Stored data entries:
▬▬▬▬▬▬

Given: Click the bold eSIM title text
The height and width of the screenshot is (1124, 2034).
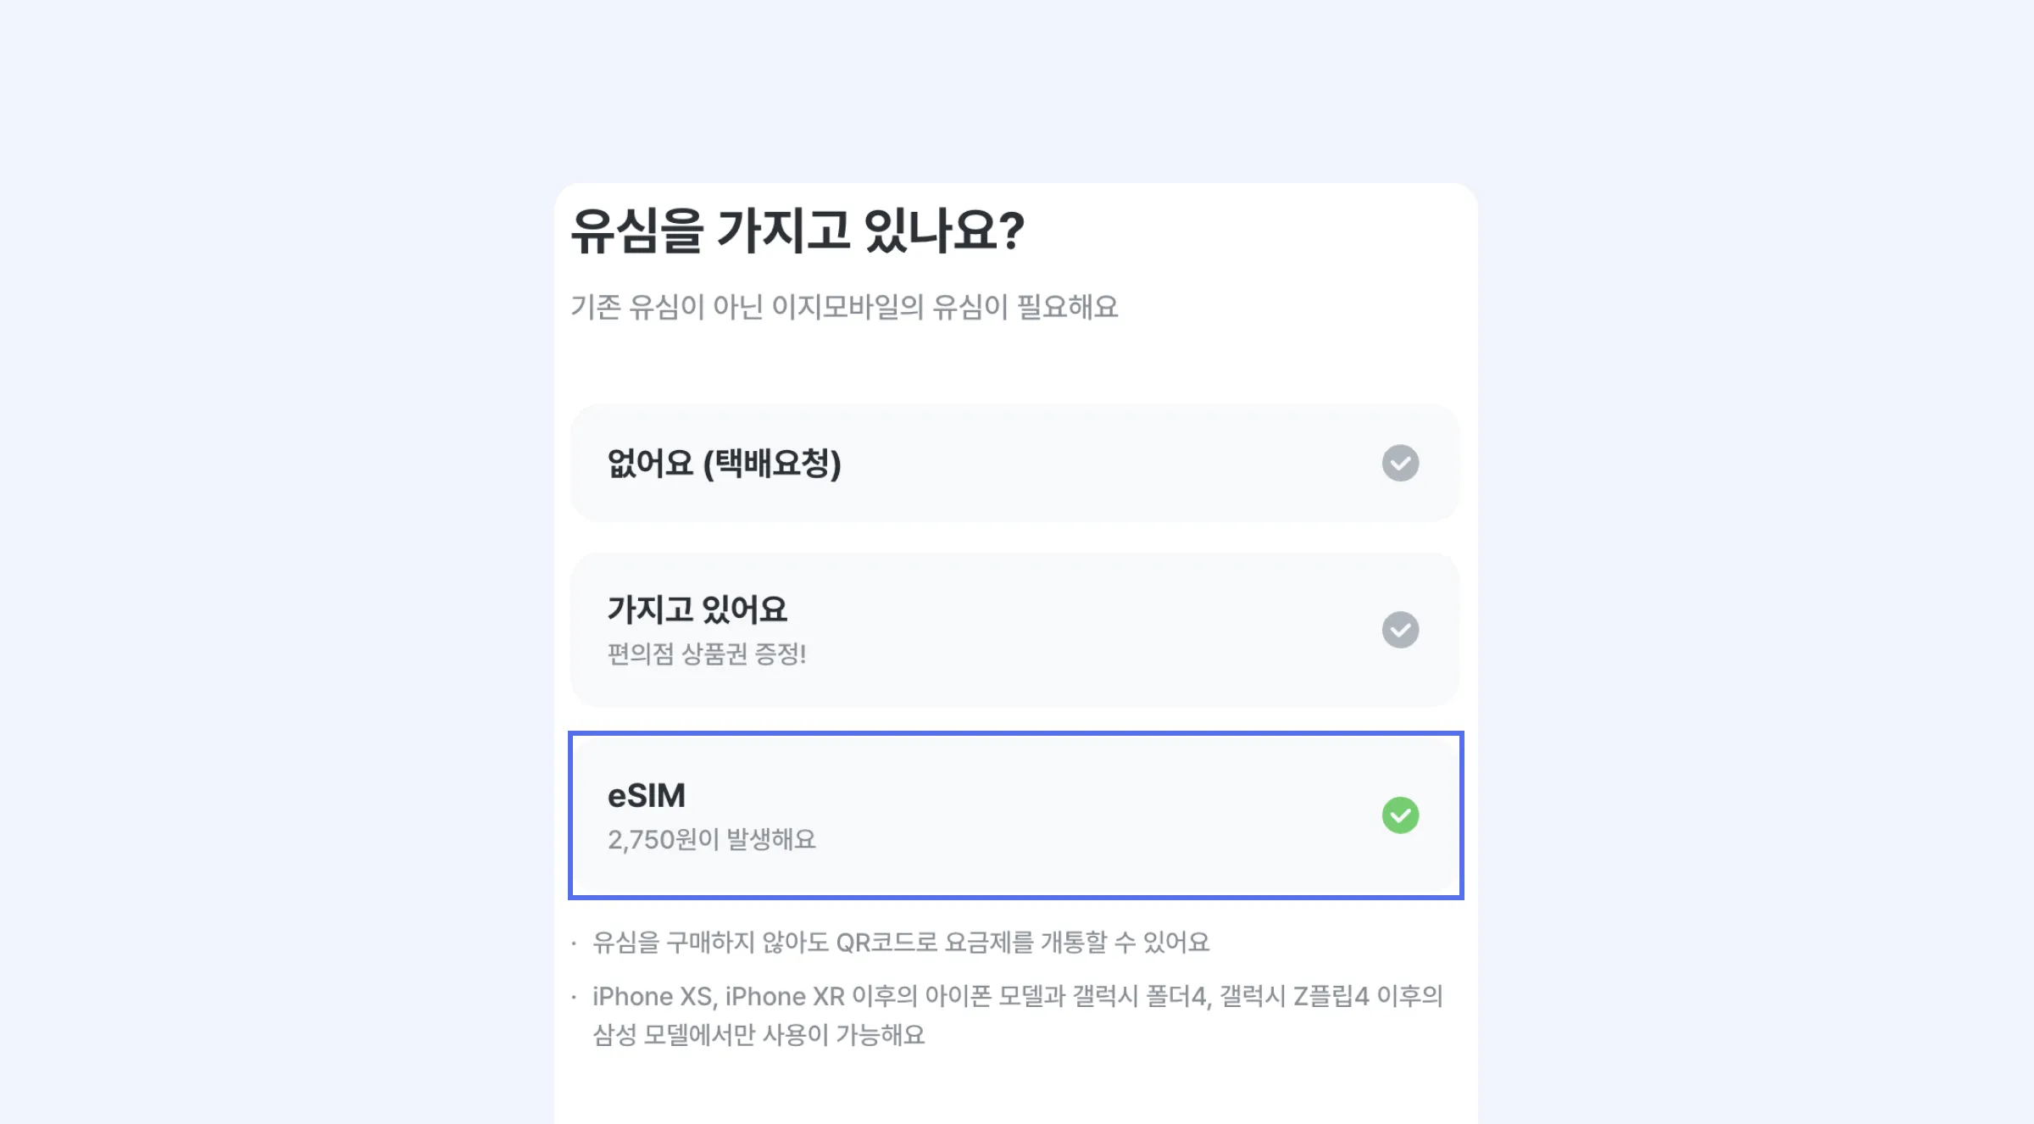Looking at the screenshot, I should [x=646, y=795].
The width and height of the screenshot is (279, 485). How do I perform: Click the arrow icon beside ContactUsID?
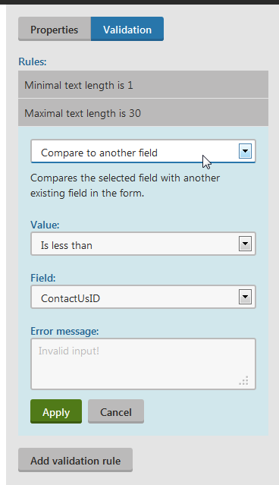(x=245, y=297)
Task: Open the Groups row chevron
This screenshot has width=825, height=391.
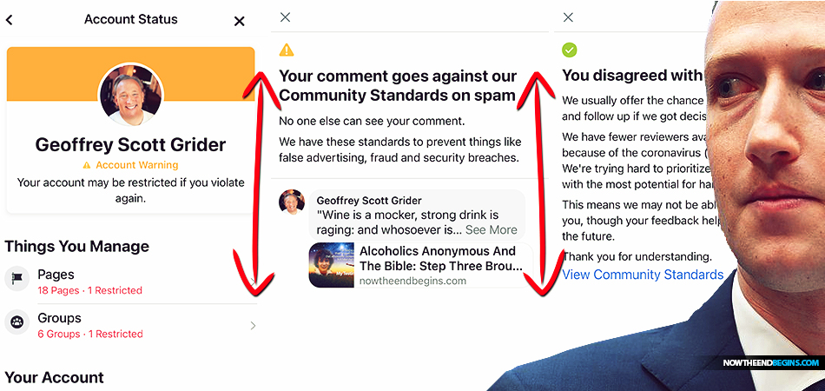Action: pyautogui.click(x=253, y=326)
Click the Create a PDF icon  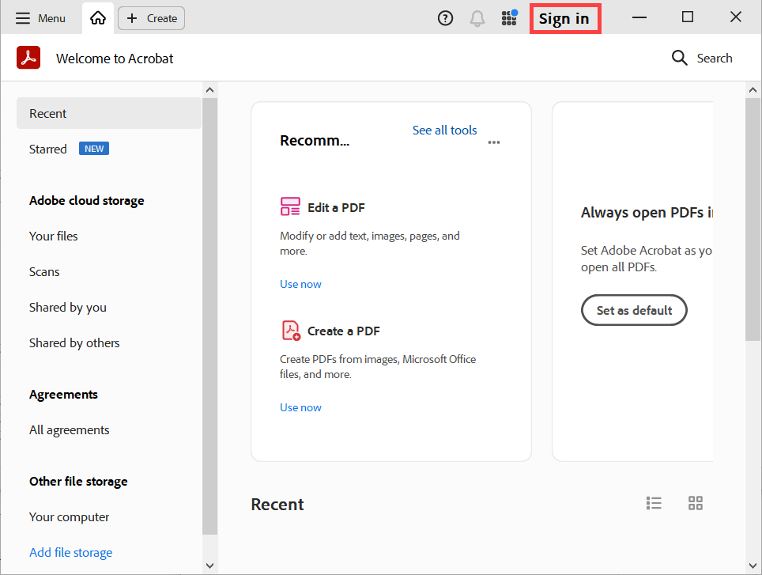coord(290,331)
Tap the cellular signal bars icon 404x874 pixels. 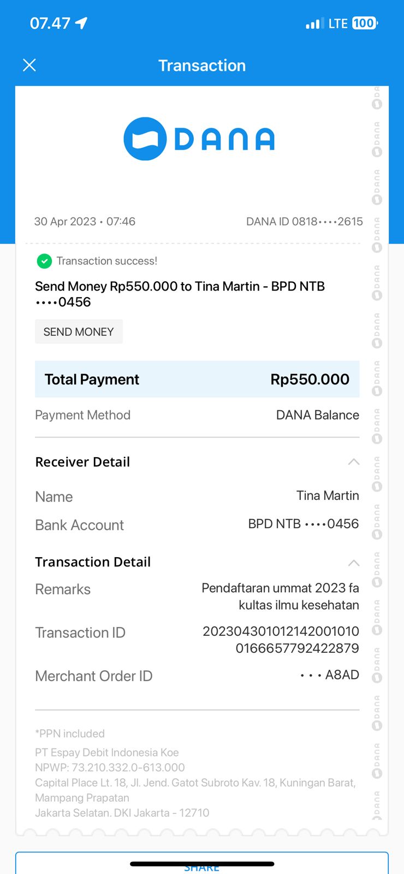point(313,24)
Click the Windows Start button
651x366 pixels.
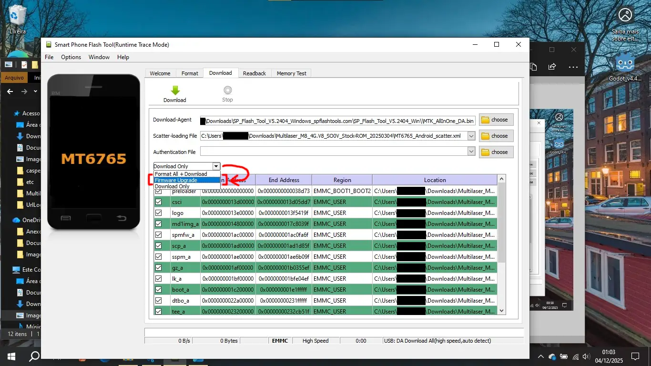click(x=10, y=356)
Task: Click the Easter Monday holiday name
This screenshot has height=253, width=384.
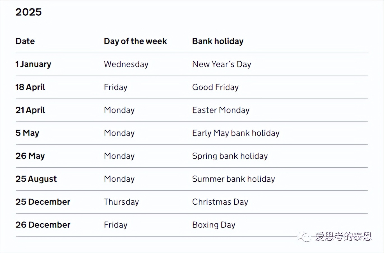Action: pos(221,110)
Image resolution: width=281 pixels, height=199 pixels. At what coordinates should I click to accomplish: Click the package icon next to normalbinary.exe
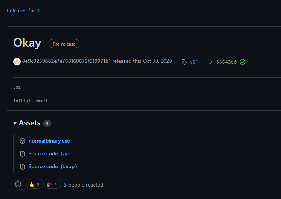[23, 141]
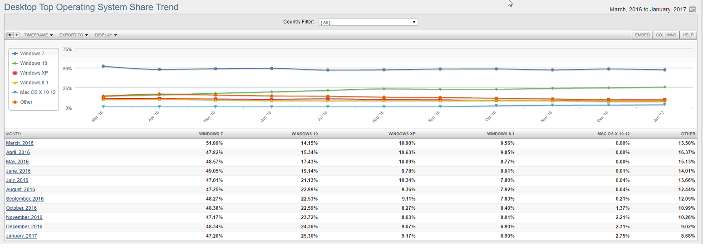Click the next period arrow button
Viewport: 703px width, 250px height.
(17, 35)
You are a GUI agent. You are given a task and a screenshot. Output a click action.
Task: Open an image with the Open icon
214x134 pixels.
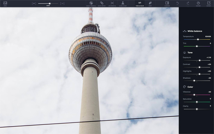(x=5, y=4)
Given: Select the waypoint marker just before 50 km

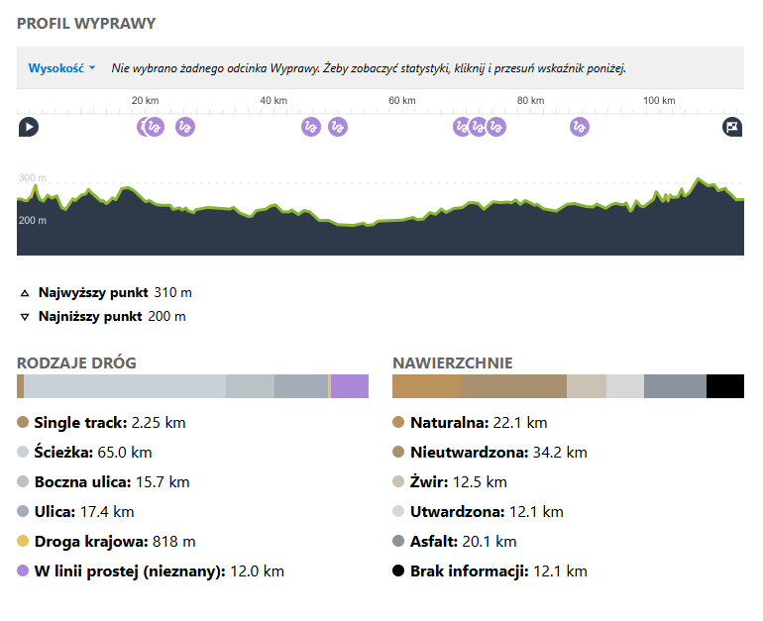Looking at the screenshot, I should [338, 126].
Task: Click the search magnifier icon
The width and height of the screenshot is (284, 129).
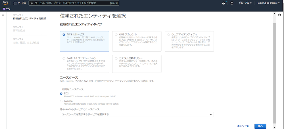Action: click(x=32, y=3)
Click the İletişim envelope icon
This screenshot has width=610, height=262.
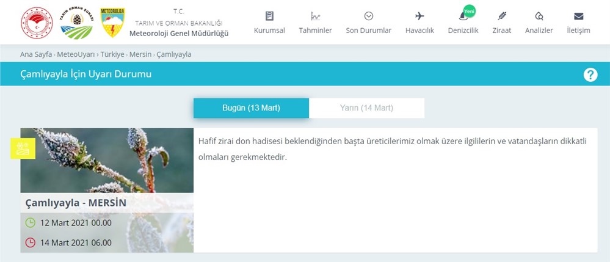[x=578, y=16]
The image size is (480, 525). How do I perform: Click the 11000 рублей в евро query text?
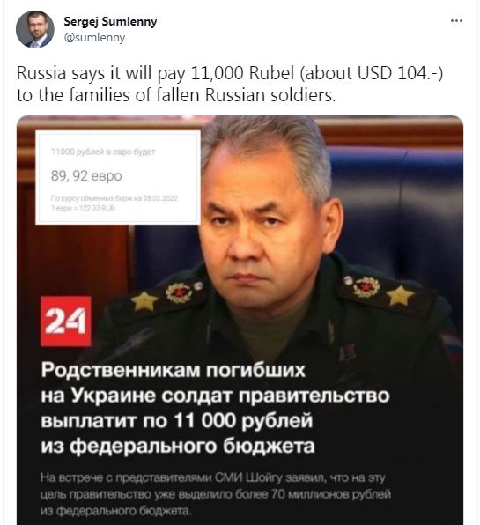[103, 152]
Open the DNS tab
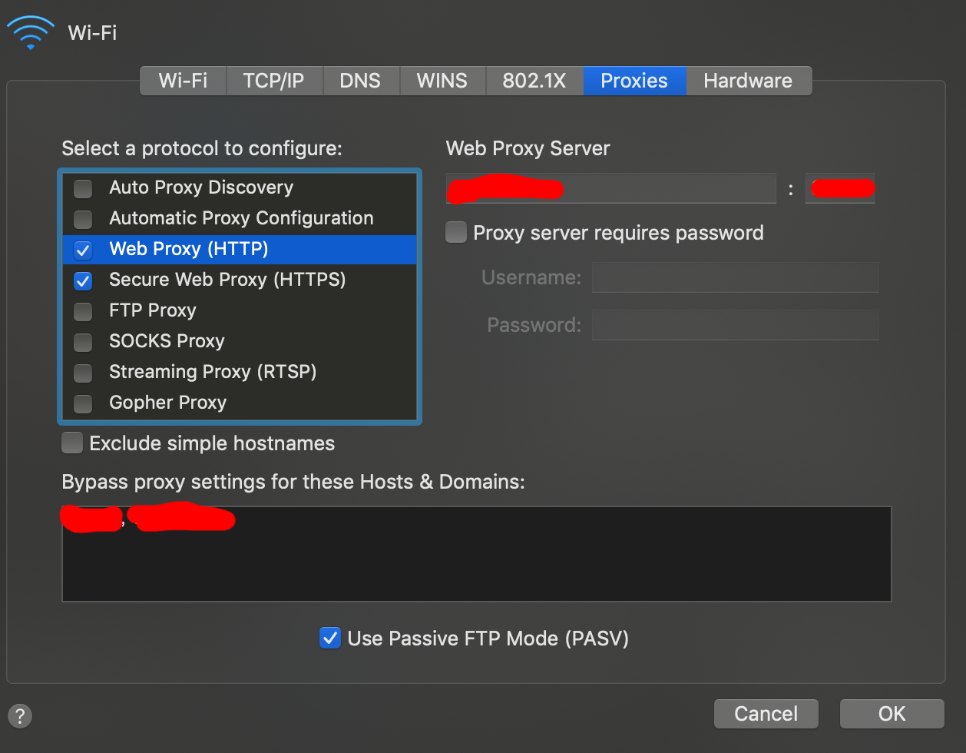The image size is (966, 753). 360,81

▬▬▬▬▬▬

**Problem description:**
The required answer is the lines from the one that contains "Task: Open an image with the Open icon" through the last line of the records, restated word for word, with every picture dropped.

**Task answer:**
Task: Open an image with the Open icon
214x134 pixels.
(x=5, y=4)
Given: Select the waypoint marker just before 50 km

Looking at the screenshot, I should [338, 126].
Task: Click the search magnifier icon
The width and height of the screenshot is (284, 129).
Action: click(x=32, y=3)
Click the İletişim envelope icon
This screenshot has width=610, height=262.
[x=578, y=16]
The image size is (480, 525). How do I perform: Click the 11000 рублей в евро query text?
[103, 152]
Open the DNS tab
The image size is (966, 753). 360,81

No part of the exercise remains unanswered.